Lima (5) keterampilan teknis utama yang diidentifikasi yaitu 1. Memahami bisnis, 2. Menganalisis risiko dan teknik penilaian kontrol, 3. Mengidentifikasi jenis pengendalian internal, 4. Memahami risiko dan alat kontrol yang tepat 5. Memahami teknik lain terkait proses bisnis.

Di sisi lain, lima (5) keterampilan perilaku utama yang diidentifikasi oleh IIARF adalah 1. Kerahasiaan, 2. Objektivitas, 3. Komunikasi, 4. Judgement/ penilaian dari suatu kasus yang telah diobservasi 5. dan etika sensitivitas.

Other Characteristic (Karakteristik lain) – mengacu pada sifat seseorang dan tentu saja berbeda antar individu. Sifat dapat dilihat dari tes psikologi yang idealnya dilakukan saat awal pemilihan kandidat auditor syariah. Hasil dari tes psikologi dianggap penting karena membantu memilih kandidat terbaik pada tahap awal penyeleksian calon auditor syariah.

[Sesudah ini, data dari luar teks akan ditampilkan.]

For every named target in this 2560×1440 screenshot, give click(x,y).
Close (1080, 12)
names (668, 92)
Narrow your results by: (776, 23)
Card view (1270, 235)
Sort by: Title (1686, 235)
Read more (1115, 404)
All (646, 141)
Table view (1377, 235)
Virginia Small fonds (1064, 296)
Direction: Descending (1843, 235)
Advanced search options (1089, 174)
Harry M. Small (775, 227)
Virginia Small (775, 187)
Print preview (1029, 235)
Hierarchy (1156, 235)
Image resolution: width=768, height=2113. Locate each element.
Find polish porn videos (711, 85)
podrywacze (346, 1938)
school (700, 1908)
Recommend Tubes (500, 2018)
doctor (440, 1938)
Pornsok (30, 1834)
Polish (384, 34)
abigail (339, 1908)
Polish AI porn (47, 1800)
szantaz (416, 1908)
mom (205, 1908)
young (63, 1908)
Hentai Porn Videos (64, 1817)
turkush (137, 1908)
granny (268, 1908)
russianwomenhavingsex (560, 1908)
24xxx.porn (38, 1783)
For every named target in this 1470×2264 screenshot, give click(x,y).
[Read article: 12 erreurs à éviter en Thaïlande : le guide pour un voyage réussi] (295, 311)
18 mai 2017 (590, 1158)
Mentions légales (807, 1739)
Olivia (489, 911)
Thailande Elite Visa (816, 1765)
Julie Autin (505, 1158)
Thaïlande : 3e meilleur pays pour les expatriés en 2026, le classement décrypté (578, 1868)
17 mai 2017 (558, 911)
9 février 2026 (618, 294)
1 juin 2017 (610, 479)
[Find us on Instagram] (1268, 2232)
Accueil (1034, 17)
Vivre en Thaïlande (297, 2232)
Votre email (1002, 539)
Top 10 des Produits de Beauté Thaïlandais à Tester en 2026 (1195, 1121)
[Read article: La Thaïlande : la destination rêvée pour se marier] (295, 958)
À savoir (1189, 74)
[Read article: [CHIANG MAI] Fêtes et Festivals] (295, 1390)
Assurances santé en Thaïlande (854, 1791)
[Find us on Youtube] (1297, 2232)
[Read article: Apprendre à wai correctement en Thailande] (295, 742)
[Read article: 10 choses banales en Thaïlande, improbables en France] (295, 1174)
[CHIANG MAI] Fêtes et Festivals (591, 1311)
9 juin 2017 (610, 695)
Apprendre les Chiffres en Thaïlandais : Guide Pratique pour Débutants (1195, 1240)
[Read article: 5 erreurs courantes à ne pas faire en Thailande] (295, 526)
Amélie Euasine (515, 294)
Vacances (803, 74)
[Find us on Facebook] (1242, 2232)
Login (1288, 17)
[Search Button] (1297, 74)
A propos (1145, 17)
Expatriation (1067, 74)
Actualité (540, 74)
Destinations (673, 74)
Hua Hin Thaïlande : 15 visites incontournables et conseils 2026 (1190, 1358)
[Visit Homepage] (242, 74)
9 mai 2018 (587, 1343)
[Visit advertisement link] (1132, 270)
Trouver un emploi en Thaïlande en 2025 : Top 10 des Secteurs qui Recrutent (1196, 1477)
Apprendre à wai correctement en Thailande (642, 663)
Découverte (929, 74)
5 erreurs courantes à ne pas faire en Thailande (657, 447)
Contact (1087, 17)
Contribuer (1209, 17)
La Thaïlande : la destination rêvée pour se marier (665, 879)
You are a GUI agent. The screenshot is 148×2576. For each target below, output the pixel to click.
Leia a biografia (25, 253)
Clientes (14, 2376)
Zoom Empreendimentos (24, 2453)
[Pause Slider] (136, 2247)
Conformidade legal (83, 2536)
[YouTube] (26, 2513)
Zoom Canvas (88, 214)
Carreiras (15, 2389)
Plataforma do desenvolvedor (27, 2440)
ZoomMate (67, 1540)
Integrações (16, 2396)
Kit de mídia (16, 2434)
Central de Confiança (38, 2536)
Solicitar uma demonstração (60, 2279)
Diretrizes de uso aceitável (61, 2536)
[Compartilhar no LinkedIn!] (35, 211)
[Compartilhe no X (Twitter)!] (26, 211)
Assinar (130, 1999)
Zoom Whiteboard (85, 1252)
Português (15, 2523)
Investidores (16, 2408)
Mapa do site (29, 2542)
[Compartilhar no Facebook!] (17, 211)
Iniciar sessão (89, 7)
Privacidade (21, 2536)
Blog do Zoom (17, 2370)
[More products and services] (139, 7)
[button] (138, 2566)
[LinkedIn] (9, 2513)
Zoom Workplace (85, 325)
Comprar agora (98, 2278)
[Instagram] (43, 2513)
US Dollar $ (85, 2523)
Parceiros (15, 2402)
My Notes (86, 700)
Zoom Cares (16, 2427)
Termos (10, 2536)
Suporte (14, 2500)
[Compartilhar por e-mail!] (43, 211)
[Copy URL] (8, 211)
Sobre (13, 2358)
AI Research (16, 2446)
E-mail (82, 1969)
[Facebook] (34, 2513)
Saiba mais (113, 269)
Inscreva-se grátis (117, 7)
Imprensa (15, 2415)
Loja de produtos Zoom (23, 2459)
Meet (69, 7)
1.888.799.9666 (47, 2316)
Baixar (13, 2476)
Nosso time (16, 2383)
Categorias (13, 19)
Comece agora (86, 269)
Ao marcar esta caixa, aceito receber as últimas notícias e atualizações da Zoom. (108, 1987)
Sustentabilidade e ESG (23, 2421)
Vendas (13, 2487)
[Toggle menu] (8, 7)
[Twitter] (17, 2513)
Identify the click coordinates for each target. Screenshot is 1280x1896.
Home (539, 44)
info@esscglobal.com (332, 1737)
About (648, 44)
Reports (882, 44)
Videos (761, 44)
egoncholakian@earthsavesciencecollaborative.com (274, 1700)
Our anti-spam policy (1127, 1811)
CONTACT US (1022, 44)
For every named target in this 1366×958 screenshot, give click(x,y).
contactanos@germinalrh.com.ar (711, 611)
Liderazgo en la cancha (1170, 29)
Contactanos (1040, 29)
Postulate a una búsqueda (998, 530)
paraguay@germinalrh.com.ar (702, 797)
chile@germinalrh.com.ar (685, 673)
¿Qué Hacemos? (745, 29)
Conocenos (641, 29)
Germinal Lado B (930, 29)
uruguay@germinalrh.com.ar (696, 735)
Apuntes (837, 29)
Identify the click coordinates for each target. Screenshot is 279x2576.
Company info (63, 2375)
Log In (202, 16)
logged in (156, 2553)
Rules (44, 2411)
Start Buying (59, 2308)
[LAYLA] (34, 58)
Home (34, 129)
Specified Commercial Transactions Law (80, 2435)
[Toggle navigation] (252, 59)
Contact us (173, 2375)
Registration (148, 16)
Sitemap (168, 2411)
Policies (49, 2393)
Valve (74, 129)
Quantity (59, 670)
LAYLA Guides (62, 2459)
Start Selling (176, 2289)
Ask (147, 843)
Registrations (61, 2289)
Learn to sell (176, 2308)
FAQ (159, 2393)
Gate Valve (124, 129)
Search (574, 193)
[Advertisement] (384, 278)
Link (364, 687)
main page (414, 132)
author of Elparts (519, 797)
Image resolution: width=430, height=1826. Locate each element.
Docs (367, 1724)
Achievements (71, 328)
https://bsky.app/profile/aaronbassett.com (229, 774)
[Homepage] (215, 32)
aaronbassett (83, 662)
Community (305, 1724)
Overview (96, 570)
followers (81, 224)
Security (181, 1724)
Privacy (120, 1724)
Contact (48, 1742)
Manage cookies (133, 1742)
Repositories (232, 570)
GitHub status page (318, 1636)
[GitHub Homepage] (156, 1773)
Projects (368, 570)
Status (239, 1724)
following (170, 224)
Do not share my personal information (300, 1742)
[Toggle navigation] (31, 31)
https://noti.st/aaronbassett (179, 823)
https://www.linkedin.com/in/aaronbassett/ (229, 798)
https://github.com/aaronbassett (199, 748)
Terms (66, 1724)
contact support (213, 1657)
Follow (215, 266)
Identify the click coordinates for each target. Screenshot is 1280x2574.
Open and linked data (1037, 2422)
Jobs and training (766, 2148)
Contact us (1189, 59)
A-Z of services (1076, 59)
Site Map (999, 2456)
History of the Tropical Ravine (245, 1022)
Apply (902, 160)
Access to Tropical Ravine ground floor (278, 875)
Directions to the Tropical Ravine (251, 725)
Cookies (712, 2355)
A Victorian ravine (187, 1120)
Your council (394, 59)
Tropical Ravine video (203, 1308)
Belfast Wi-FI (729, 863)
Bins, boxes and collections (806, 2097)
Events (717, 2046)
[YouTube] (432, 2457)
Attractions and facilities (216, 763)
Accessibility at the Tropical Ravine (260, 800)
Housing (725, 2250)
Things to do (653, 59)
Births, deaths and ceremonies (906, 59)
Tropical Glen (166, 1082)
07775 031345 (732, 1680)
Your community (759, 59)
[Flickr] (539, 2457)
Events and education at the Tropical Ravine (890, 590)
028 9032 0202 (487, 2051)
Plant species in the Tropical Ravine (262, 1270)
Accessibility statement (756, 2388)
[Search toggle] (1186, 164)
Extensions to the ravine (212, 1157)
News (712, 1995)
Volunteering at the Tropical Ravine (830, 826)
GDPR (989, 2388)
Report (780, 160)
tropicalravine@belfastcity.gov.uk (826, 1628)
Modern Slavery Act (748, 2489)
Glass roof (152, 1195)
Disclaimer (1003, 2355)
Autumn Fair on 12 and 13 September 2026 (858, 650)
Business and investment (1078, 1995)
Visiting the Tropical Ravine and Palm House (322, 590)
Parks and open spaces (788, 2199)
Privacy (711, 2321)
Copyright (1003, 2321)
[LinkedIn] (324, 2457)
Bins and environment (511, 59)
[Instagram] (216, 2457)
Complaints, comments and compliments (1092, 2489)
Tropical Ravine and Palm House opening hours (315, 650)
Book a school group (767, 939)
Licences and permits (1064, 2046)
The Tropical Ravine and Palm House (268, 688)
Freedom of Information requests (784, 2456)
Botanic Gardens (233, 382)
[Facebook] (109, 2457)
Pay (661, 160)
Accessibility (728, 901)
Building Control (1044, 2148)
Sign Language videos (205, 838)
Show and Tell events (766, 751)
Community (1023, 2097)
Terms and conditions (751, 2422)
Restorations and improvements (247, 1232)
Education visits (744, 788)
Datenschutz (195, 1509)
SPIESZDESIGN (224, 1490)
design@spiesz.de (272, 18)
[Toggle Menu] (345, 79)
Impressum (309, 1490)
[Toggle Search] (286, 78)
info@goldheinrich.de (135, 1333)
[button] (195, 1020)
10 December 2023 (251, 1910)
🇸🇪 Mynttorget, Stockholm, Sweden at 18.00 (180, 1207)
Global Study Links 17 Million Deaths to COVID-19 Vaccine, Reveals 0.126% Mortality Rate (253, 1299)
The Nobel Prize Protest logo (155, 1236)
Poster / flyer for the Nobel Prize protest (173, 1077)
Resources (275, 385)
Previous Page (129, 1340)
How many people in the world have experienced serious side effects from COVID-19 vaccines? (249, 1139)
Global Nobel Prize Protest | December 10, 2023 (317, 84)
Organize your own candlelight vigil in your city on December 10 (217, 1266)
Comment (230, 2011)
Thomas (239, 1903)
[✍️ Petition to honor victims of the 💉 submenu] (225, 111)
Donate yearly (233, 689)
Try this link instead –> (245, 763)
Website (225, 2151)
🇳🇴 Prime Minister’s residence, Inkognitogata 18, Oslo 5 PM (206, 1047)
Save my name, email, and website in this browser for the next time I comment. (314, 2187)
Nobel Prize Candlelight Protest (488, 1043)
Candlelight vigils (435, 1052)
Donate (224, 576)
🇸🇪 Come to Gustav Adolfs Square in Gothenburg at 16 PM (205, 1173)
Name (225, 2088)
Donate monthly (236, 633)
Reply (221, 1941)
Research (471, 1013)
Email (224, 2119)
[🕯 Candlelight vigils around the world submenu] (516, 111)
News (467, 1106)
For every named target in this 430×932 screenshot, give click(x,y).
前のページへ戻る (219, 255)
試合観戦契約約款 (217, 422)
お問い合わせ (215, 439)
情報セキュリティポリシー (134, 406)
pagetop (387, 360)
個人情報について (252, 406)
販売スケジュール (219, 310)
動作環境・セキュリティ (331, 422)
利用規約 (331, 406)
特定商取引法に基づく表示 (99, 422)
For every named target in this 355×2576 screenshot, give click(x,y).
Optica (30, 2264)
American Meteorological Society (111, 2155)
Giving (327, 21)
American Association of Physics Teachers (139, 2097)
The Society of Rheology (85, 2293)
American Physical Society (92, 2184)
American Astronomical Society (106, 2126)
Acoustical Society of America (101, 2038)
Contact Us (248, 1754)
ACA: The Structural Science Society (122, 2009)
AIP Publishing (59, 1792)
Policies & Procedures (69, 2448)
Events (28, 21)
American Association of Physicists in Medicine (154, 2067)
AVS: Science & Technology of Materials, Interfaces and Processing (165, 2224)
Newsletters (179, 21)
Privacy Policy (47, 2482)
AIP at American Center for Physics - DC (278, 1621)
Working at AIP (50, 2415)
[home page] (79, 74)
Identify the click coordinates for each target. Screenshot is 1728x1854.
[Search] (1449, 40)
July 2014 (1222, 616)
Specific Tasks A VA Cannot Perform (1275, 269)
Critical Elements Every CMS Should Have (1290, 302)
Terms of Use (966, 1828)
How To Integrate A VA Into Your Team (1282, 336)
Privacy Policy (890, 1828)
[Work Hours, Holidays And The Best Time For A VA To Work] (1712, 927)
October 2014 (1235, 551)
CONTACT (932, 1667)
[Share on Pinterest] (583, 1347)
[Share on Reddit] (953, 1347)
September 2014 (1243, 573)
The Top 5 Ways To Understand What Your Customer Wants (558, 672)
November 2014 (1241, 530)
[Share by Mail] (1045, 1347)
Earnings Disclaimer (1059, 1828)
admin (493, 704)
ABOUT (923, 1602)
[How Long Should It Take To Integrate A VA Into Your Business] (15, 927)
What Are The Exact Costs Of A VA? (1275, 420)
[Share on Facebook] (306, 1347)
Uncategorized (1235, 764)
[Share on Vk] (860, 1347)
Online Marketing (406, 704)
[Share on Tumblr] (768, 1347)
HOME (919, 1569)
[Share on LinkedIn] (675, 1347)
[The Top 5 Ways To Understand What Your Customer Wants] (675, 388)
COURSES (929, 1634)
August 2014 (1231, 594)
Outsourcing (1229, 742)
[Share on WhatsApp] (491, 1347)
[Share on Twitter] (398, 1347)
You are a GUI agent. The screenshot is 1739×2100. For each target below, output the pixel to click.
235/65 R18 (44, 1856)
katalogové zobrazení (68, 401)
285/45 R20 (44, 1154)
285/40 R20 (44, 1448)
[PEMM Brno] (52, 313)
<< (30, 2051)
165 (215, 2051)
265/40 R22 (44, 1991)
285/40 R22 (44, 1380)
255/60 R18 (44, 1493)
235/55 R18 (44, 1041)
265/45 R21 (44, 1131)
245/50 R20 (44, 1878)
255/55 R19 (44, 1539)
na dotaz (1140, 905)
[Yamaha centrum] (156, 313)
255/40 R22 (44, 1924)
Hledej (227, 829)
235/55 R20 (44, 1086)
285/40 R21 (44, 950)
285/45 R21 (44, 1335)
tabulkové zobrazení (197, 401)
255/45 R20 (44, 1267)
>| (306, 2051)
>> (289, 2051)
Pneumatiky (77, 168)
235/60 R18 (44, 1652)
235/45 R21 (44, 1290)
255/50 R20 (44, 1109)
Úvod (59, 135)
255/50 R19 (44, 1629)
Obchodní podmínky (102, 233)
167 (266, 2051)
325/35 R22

Integrasi dari ketiga unsur ini merupakan framework ideal yang dapat dipertimbangkan untuk diadopsi ke dalam kurikulum lembaga pendidikan untuk gelar sarjana.

Harapannya, hal tersebut digunakan sebagai sarana mempersiapkan lulusan-lulusannya menjadi auditor syariah di masa depan dan dijadikan modul untuk acuan lembaga-lembaga yang mengadakan pelatihan auditor syariah.

Ketika standar kompetensi auditor syariah telah terbentuk, pasar akan memiliki pemahaman yang jelas tentang auditor syariah yang kompeten sehingga profesi auditor syariah dapat tinggi (nilainya) di pasar.